Uber BlogMarch 16, 2023

Setting Uber’s Transactional Data Lake in Motion with Incremental ETL Using Apache Hudi

Introduction

Uber has implemented a "transactional data lake" using Apache Hudi to achieve data freshness in ETL pipelines. Incremental processing is used to update modeled tables rather than recomputing all data with each new run, with Apache Hudi allowing for powerful incremental data processing capabilities.

Challenges with Batch Processing

Batch processing pipelines handle late-arriving data by recomputing entire tables or time windows multiple times a day. Incremental processing extends streaming data semantics to batch processing pipelines by processing only new data and updating results incrementally. This addresses challenges in massive data lakes, where recomputing would require recalculation of all affected partitions.

Read and Join Strategies

ETL pipelines require handling of various types of reads and joins using Apache Hudi. Snapshot reads are also necessary for backfills on single or multiple tables.

Backfill Strategies

Incremental data pipelines also need a way to backfill tables when business logic changes.
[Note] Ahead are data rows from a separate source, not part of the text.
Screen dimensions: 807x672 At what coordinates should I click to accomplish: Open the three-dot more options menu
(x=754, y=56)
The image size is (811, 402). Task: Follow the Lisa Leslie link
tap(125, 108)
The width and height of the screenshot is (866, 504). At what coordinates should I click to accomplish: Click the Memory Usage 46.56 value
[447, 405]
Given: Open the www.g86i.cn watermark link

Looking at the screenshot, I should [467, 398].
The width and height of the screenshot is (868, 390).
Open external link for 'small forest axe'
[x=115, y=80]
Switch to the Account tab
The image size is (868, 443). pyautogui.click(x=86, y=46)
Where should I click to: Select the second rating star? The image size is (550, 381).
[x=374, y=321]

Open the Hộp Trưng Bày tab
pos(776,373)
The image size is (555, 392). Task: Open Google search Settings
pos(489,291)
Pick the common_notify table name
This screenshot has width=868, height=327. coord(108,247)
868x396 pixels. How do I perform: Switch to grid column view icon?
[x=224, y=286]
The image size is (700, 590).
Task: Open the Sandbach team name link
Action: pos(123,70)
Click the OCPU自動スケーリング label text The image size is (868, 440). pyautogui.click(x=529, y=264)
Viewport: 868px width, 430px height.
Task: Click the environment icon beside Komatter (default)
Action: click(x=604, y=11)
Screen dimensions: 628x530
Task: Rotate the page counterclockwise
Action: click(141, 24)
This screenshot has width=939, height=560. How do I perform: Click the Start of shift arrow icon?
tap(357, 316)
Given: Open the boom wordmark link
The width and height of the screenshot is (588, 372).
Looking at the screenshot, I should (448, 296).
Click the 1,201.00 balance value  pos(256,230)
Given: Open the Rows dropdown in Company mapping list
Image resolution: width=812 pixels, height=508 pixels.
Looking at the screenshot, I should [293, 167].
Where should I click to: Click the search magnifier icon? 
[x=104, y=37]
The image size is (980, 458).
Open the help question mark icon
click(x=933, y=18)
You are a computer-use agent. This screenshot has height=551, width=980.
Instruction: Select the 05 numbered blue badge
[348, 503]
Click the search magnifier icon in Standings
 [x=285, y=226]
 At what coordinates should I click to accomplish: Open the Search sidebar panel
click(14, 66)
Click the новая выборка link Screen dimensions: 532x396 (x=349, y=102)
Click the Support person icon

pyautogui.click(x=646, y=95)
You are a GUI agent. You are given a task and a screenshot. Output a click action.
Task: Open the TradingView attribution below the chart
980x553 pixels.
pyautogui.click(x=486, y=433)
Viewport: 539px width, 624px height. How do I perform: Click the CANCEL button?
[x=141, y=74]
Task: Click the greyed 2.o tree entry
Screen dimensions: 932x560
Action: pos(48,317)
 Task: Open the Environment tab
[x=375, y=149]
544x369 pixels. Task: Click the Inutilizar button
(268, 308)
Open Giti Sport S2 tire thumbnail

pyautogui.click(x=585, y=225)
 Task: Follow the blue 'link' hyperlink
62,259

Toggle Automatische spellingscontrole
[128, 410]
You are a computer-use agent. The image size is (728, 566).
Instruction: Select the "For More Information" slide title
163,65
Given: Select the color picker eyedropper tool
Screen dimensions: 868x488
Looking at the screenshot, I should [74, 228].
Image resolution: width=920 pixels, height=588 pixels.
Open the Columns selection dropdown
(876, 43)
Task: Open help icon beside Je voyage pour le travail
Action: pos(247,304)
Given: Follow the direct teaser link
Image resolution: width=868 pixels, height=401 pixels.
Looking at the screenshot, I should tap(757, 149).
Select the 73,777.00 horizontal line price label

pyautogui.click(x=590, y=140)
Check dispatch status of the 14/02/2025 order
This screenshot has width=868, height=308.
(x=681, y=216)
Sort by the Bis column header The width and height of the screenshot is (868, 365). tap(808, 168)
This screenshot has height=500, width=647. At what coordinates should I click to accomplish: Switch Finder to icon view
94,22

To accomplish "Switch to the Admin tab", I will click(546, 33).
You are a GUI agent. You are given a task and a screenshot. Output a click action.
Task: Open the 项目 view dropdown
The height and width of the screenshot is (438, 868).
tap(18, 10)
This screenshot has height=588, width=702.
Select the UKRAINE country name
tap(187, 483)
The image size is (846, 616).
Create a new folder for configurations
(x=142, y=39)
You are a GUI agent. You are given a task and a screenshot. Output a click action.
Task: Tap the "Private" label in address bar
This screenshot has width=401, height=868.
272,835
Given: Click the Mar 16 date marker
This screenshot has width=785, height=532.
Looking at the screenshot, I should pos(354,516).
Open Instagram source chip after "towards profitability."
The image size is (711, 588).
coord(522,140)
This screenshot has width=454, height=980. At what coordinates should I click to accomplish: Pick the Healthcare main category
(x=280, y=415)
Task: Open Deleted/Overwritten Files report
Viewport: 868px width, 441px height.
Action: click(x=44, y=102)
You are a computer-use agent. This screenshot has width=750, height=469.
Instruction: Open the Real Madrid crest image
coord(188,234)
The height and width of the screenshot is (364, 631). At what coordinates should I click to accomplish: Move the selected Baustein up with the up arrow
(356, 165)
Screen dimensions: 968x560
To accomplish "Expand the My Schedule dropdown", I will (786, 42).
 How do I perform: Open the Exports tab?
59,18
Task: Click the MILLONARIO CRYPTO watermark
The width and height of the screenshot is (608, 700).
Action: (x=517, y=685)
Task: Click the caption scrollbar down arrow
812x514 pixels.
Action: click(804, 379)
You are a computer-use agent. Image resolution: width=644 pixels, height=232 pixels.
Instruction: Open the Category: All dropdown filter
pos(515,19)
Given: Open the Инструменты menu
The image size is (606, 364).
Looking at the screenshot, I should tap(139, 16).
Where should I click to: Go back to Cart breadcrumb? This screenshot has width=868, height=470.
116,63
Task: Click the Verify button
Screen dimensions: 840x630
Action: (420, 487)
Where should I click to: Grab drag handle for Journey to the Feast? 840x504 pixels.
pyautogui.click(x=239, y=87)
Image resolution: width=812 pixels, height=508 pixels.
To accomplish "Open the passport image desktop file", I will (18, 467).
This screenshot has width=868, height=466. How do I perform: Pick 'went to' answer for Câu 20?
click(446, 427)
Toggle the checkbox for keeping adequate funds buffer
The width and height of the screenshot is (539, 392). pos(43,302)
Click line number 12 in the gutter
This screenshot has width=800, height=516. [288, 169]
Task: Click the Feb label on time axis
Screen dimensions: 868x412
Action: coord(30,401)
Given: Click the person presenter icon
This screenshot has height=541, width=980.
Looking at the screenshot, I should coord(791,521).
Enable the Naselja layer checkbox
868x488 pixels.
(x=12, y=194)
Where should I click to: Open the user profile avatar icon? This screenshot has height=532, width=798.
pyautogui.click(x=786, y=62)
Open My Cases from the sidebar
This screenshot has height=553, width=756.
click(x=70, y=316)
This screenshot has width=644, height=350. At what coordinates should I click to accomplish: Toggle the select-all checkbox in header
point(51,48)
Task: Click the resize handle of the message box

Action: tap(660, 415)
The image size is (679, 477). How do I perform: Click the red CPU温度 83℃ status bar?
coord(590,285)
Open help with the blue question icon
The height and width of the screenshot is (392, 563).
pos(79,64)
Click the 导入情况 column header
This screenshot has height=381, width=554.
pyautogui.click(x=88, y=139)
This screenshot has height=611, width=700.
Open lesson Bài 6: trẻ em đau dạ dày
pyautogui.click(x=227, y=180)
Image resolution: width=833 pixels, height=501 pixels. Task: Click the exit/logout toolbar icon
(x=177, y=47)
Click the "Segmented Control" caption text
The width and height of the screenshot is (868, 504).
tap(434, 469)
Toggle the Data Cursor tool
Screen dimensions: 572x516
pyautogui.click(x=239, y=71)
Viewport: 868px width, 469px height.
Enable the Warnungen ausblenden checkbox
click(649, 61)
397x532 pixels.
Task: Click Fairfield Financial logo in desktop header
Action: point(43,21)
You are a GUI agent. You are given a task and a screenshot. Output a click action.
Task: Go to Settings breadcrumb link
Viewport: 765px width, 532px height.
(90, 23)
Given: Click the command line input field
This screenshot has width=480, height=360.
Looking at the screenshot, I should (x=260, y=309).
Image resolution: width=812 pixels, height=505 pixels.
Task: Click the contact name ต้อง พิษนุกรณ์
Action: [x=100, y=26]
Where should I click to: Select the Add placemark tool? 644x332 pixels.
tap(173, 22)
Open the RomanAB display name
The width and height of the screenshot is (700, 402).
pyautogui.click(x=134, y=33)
At Uber, an Apache Spark ETL framework is used to manage and operate ETL pipelines at scale, scheduled through Piper.

Performance and Cost Savings

Using Apache Hudi's DeltaStreamer for incremental reads and upserts showed large performance gains for Uber's batch ETL pipelines.

Conclusion

Apache Hudi and incremental ETL allow for reading updates incrementally and only running the computation logic on delta changes, resulting in more efficient and cost-effective data processing.